这地方不知有多少年头,不曾迎来过这样的大人物了,为什么这么说呢?自从慕容家出事之后,连钦差都嫌这地儿晦气,到城门口绕一圈就走了。
偌大的城门,就像是天牢大门,内里所居皆是罪人。
“公主头一次来历城,想四处逛逛,尔等不许声张,权当不知!”
明珠冷着脸叮嘱,“记住了吗?”
衙役躬身点头,“记住了!
记住了!”
“我能进去看看吗?”
靳月问。
衙役有些为难,“公主,这正大门不方便进去,要不您……从侧门进?”
侧门就侧门,靳月连狗洞都爬过,侧门又算得了什么?
“荒芜了很多年。”
衙役不敢进去,只能站在侧门口守着,“里面到底有什么,卑职亦是不知,公主,您、您要不……”
靳月知道,他们是不敢进去的,也不想为难他,“你帮我守着门,我逛一逛就出来。
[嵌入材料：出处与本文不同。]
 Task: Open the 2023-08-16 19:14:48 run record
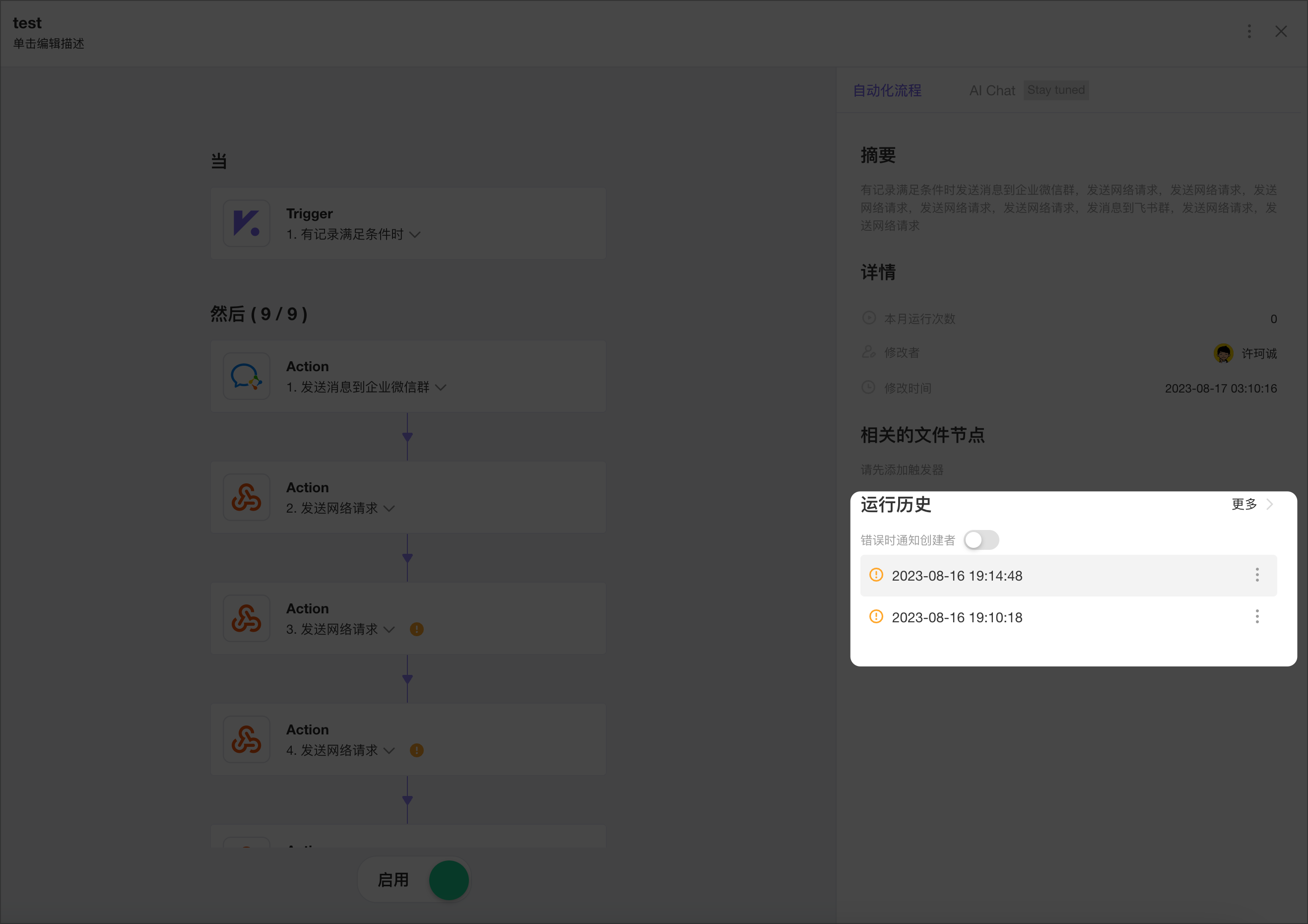957,575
”
“是!”
衙役行礼。
踏入慕容府的那一瞬,靳月觉得有什么东西在心里涌动。
“你们有没有过这样一种感觉?明明这地方你一次都没来过,却觉得很熟悉,似曾相识!”
靳月缓步走在长廊里,瞧着院子里半人高的荒草。
屋瓦已经被风雨冲刷得稀稀落落,檐角皆已败落,不见昔年模样。
“这可能是缘分。”
霜枝笑道,“少夫人虽然没来过,保不齐心里来过,梦里来过。”
靳月笑了笑,“你还真别说,有这可能!”
陈旧的木门被“吱呀”
一声推开,灰尘纷纷扬扬的落下,惹得在场众人皆是喷嚏连连,腐败的霉烂味从屋内涌出,呛得靳月直皱眉。
“这味儿可真大!”
霜枝担虑,“少夫人您对气味特别敏锐,要不……透透气再进去?奴婢怕您受不了!”
味儿的确不是一般的大,连明珠都皱了眉头。
“少夫人,您且等等!”
霜枝快速进去,推开了屋内的窗户,今儿风大,空气一流通,屋内的味儿便消散了大半,“少夫人,可以进来了!”
靳月踏入房门,偌大的屋舍,宽敞至极,想来在很多年前,这个地方应是格外气派,高朋满座,推杯换盏,喧闹声伴随着丝竹管弦之音,极尽荣华,却在转瞬间,高墙灰飞烟灭,荣华过眼云烟。
后院荒芜至极,稀稀落落盘着藤蔓,这个季节连朵野花都找不出来。